Boomer. Educator. Advocate. Eclectic topics: grandkids, special needs, values, aging, loss, & whatever. Author: Terribly Strange and Wonderfully Real.
Yes Laurie, it never leaves us, lots of sad stories this week.
These are sad times indeed.
Since I grew up “next door” to you, I understand your roots entirely (as you well know). I went to school in Royal Oak, which was Father Coughlin’s parish (though a generation removed) and felt the sting he left behind, and my family was in the auto business (my great uncle, who became treasurer of GM, since he joined when it was a two-year old company, changed the family name from Prensky to Prentis, as it sounded less Jewish).
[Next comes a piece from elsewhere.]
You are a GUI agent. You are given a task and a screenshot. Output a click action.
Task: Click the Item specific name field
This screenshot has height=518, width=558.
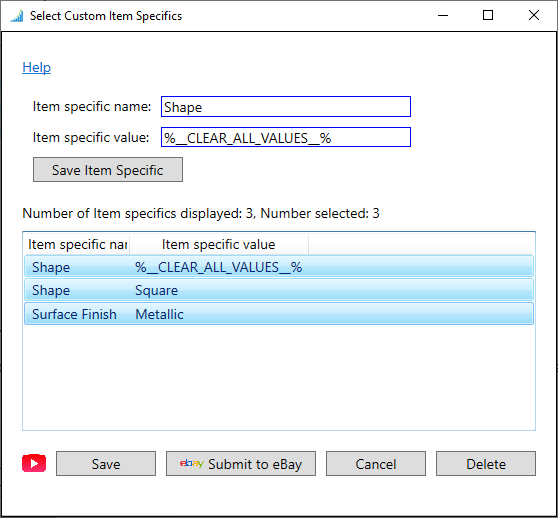(x=286, y=106)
The auto industry, even beyond Henry Ford, was notoriously anti-Semitic.
The world is growing more dangerous and less understanding. They have forgotten what they fought for in WWII and those horrors, as “the greatest generation” passes from this earth. Like you, I fear for where we are heading.
I knew you would get my family background. I think my parents were fearful of standing out too much. Now I worry for our grandkids. We seem to be forgetting what we thought could never happen again.
Kids get those terms from the adults in their lives, but I think that many use them toward close friends, ironically or jokingly, precisely as a way of giving the finger to their elder’s prejudices. My BFF Alan calls me many things in Yiddish that are not listed in polite dictionaries.
I get that, but my father seemed proud of these awful names, perhaps because it made him feel like he belonged. And yes, we can call others of or group names in jest, but I worry when others start to label us.
Your story brought back lots of memories. Really distressing how the evils of the past aren’t really past after all. The upwelling of hate from the current war in the Middle East and of course the fomenting of it by autocrats at home and abroad these past few years has really fanned the flames. I hope your grandkids, and kids everywhere, have a better future.
The middle east has stirred so much divisiveness in my community, especially among young people who get all of their new from TikTok. Have to stay hopeful but it’s not easy.
Sad and true – I am remain affected by the prejudice while luckily avoiding the bigotry.
I think we are all hurting now. Too much disinformation and bias out there, I’m afraid.
Laurie: thank you for your fine narrative.
Your reference to the addition of a Korean member to your family reminded me of the travail of raising our adopted African-American boy. He expanded our experiences from antisemitism to racism: in schools, the Air Force, sports, housing, and in addition to our inter-racial family, his interracial relationships.
Prejudice has no religious, racial, sexual, or social boundaries!
So true. My son has two adopted African American boys, and one of my daughters is married to a Korean man and they are raising the kids Jewish. The world has really changed, but sadly prejudice is still with us.